# Another reminder to choose your breeder carefully:



## Emoore (Oct 9, 2002)

Retired (retiring) female from a good responsible breeder:

















Retired breeding female from a very irresponsible breeder:

















It's hard to see in the photos, but you could hang your hat on this girl's hip bones and her spine sticks up a good 2 inches. She came into Good Shepherd Rescue yesterday as part of a group of 5 GSDs and some other dogs that were seized in a puppy mill case. The owners were convicted of animal cruelty.


----------



## Konotashi (Jan 11, 2010)

That's just depressing. Second girl's fur looks matted, and I didn't think that was possible with stock coat dogs.


----------



## Jax08 (Feb 13, 2009)

That poor girl.  Are you going to be fostering any of them?


----------



## bocron (Mar 15, 2009)

Konotashi said:


> That's just depressing. Second girl's fur looks matted, and I didn't think that was possible with stock coat dogs.


Not common, but likely if the dog is sitting in it's own feces all day .

Just breaks my heart.


----------



## Emoore (Oct 9, 2002)

Jax08 said:


> That poor girl.  Are you going to be fostering any of them?

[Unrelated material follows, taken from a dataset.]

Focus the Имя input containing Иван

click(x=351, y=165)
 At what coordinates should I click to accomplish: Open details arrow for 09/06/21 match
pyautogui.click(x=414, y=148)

No, I've had to reach the difficult conclusion that Kopper really doesn't like other dogs. He's not aggressive or reactive so long as they stay out of his personal space, but if a dog he doesn't know gets too close to him (6 or 8 inches), he can get aggressive in a heartbeat. I have to work on that before I can consider fostering again.


----------



## GSDAlphaMom (Jul 20, 2010)

That is heartbreaking. I'm glad they were rescued. The pics are a good visual of your point, it's so unfortunate that's the real word.


----------



## Samba (Apr 23, 2001)

I have a foster who I think looks even worse. She had recently been bred also. Terrible. I can only take so much and then need a break. Don't know how my rescue friends deal day in and day out!

My dogs do not necessarily like the fosters who come through our home for a sojourn. I don't ever mix them with my personal dogs.


----------



## Heidigsd (Sep 4, 2004)

OMG...


----------



## DanielleOttoMom (May 11, 2010)

Wow Emily!! That's so sad!  Poor momma dog!


----------



## JeanKBBMMMAAN (May 11, 2005)

Yeah, I have one dog that is a no-no with fosters. Hopefully someday he will be able to interact with them. 

Was mom 1 shaved? Or thyroid? 

Thanks for sharing this. Every choice has a consequence. Unfortunately our choices in where we get our dogs impact more than just the dog we get.


----------



## Emoore (Oct 9, 2002)

JeanKBBMMMAAN said:


> Yeah, I have one dog that is a no-no with fosters. Hopefully someday he will be able to interact with them.
> 
> Was mom 1 shaved? Or thyroid?


Not that I know of?  She has a really close coat. Not quite a mole coat, but it's a tight coat. I think in that one picture it looks tighter than it is though.


----------



## BlackthornGSD (Feb 25, 2010)

Emoore said:


> Not that I know of?  She has a really close coat. Not quite a mole coat, but it's a tight coat. I think in that one picture it looks tighter than it is though.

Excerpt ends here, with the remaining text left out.